**LISTED ENTRIES:**
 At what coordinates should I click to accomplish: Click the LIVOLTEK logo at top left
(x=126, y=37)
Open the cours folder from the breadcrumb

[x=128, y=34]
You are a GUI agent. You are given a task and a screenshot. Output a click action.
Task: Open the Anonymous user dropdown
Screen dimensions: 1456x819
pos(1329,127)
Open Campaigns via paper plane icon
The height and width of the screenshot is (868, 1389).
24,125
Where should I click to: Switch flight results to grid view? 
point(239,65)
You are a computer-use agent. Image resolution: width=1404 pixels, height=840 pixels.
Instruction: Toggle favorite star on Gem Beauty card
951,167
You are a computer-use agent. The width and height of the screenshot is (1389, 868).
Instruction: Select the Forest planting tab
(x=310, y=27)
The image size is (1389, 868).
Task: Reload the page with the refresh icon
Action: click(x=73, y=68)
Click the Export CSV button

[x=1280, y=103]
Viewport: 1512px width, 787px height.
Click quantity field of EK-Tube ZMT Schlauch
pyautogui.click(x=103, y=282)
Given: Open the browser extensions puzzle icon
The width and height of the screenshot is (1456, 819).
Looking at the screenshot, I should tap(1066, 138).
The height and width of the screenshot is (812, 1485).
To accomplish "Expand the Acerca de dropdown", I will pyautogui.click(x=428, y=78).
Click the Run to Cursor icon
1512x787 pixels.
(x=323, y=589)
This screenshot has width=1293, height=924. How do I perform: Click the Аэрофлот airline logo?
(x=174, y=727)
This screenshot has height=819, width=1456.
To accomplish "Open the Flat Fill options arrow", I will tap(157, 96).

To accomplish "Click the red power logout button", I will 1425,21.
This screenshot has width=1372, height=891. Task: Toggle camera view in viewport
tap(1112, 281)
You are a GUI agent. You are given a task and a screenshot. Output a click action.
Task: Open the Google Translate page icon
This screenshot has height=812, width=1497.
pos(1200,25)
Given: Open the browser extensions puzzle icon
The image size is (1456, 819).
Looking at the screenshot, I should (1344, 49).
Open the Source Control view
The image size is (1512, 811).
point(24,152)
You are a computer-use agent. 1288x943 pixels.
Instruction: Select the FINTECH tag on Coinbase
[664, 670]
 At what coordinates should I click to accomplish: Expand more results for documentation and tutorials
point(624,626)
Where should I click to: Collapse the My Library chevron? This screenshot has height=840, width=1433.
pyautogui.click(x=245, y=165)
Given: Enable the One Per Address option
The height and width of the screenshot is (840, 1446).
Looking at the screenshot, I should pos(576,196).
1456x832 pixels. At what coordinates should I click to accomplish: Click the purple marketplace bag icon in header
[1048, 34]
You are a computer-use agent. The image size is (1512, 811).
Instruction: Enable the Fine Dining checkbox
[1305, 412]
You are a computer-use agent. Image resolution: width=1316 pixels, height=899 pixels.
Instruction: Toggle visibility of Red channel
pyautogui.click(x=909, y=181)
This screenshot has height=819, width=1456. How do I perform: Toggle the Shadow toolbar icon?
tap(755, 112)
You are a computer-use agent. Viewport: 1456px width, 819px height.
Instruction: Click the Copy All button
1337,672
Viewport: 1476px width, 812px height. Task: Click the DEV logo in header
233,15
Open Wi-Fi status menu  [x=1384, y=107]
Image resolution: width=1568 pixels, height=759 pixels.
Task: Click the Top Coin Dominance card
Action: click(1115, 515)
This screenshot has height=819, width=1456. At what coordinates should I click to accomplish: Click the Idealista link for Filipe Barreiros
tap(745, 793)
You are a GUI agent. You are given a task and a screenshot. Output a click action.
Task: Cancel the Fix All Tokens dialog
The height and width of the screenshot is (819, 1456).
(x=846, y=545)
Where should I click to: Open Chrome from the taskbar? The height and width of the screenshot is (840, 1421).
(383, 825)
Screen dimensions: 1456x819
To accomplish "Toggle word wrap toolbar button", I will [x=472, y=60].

**WORK ORDER:** Using the listing above, pick out each line that contains the word "will", then copy it.

**ANSWER BOX:**
To accomplish "Expand the Acerca de dropdown", I will pyautogui.click(x=428, y=78).
To accomplish "Open the Flat Fill options arrow", I will tap(157, 96).
To accomplish "Click the red power logout button", I will 1425,21.
To accomplish "Toggle word wrap toolbar button", I will [x=472, y=60].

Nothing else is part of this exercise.